Here's the game plan for tomorrow morning's repair:
- Put the car on the ramps.
- Drain all the oil as if it were an oil change.
- Wrestle with the bolts that hold the oil pan to the engine.
- Take a break after it ticks me off.
- Return and remove the oil pan, scrape off the old gasket.
- Set the new gaskets, then bolt on the new oil pan.
- Refill the car with new oil and a new oil filter.
- Go for a drive and leak oil no more!
Patience level required: 7.5
100 M&M's says that I break a few rusted bolts in the process (making step 4 a lot longer).

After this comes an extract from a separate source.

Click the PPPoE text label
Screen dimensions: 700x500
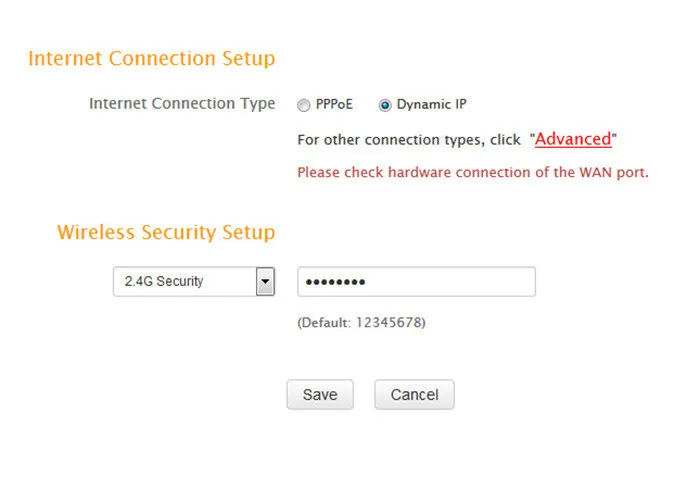[x=334, y=104]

UPDATE: Everything has been disassembled in two hours. So I'm making good time (according to my estimate. I was right about step four, but thankfully no bolts broke. I was just angry that I might have had to uninstall my exhaust, but I squeezed the pan out with millimeters to spare. I've got to pick up some RTV hi-temp silicone or a similar product on the way to work to finish this job, so everything will have to wait until Saturday.
Pics!
The part that has to be replaced. If you have ever changed your oil before, this part will look familiar to you - it's where the oil is drained (from that bolt). It is held in place 19 bolts and two studs. They were only torqued to about 4 ft/lbs, so they came off unbelievably easy.
With the pan and baffle removed, you can see into the inner workings of the car. This is from below the cylinder block. You can see the crankshaft, the counterbalances, and the four individual cylinder bores. The MR2 fires two cylinders at a time, so the outer cylinders are right now at the top of their cycle, while the middle two are at the bottom.
You can see the bottom of cylinder #4 at the top of its cycle.
UPDATE: Project completed
Apply Ultra Copper RTV gasket maker to the parts...
And here it is all screwed back together!